John McHale

1922–1978

John McHale tends to get marginalised in histories of the Independent Group, however, he was a key member, contributing a knowledge of cutting edge technology and popular culture to its debates. He did not personally contribute to the initial construction of the myth of the Independent Group in the early 1960s, and this may explain his low profile, and his later work was devoted to issues of sustainability and futurology, rather than mainstream art and design.

Like many key members of the Independent Group, he was from a comparatively humble background. He was born in Glasgow and worked as a technician before the war, and then volunteered for military service and worked as a medical officer and sub-lieutenant for the Royal Marines. Taking part in action at Tobruck and Malta, he then met his future wife, Evelyn Hitchcock, whom he married in 1945. She introduced him to the very different world of the Hampstead artistic mileu, a long way from the streets of Glasgow’s Kelvinside and Maryhill. According to Lawrence Alloway, he met McHale at an art history class at the Courtauld. They were to form a highly significant partnership for the intellectual development of the Independent Group, bringing a sharp interest in technology and popular culture to IG discussions. In 1947 John McHale and Evelyn visited William Turnbull in Paris and again in 1949. By the early 1950s he had established himself in a studio in Randolph Mews, Maida Vale and Alloway, Turnbull and Frank and Magda Cordell were frequent visitors there. McHale was certainly involved in the first session of the Independent Group from 1952-3 and moved into the Cordells’ home in Regents Crescent in 1952. Frank Cordell’s work as a composer in the world of popular music was a tremendous inspiration for McHale, and for his development of an all-inclusive aesthetic.
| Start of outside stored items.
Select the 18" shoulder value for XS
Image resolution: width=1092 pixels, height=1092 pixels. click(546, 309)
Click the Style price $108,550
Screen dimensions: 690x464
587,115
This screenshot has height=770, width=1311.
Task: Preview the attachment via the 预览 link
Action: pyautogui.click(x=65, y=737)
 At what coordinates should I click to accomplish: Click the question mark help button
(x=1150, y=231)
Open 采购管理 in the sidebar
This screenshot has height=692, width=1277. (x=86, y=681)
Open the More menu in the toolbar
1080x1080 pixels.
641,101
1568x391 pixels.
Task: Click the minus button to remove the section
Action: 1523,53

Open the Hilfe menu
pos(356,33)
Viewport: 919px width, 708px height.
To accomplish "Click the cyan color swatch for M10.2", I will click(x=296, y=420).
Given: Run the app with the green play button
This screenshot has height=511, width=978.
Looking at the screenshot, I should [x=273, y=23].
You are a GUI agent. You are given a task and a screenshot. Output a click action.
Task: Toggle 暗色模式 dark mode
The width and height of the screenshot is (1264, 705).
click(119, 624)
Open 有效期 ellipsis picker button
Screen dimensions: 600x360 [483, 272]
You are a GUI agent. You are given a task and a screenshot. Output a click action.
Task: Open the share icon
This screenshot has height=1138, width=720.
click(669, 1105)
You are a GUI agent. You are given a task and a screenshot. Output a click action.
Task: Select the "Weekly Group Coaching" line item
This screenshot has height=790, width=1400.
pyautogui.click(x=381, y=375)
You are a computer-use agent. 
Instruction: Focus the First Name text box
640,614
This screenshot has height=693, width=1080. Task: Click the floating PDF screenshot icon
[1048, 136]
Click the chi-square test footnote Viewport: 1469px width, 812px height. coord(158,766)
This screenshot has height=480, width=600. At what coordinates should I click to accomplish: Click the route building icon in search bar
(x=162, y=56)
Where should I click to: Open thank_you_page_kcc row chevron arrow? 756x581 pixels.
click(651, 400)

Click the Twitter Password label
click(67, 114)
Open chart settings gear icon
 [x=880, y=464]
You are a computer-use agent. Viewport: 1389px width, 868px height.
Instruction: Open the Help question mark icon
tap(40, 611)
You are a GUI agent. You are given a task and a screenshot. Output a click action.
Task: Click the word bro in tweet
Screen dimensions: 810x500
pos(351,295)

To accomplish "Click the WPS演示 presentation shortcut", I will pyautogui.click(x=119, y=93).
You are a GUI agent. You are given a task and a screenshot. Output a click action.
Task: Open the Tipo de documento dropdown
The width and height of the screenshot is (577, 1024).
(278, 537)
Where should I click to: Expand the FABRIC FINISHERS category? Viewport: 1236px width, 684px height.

In 1954 John McHale exhibited his important Transistor collages, which visually codified the process of communication using the new invention of the transistor, which would revolutionise radio and computer technology. The exhibition was organised by Alloway and entitled Collages and Objects, and also included work by Kurt Schwitters. Alloway and McHale were then invited by the ICA’s Assistant Director, Dorothy Morland, to convene the second session of the Independent Group from 1954&emdash;5. They decided on the theme of the expendable aesthetic, cutting edge technology and American popular culture for the nine sessions. McHale in particular steered the session given by communications expert, E. W. Meyer, and also Dadaists as Non-Aristoteleans. Later in 1955 McHale left for a highly significant study visit to Yale where he met Joseph Albers and Marcel Duchamp. He returned in 1956 with a trunk full of American popular culture images, mainly magazines, just before the opening of This is Tomorrow, which made a significant contribution to the display and catalogue entry for Group 2. McHale’s groundbreaking analysis of popular culture is exemplified in his articles of the later 1950s, including ‘The Expendable Ikon 1’ and its sequel for Architectural Review in 1959. Typically for the Independent Group, collaborations continued beyond the formal meetings of the Group, and he made an important film, Haupstadt Berlin with Frank and Magda Cordell for the Smithsons’ entry to an architectural competition for the Berlin Revitalisation Project in 1959. McHale moved to the USA in 1962 with Magda Cordell and his two sons, Julian and Evan. There he followed his interest in the work of Buckminster Fuller and was Director of the Center for Integrative Studies at the School of Advanced Technology, State University of New York when he wrote The Future of the Future (1969).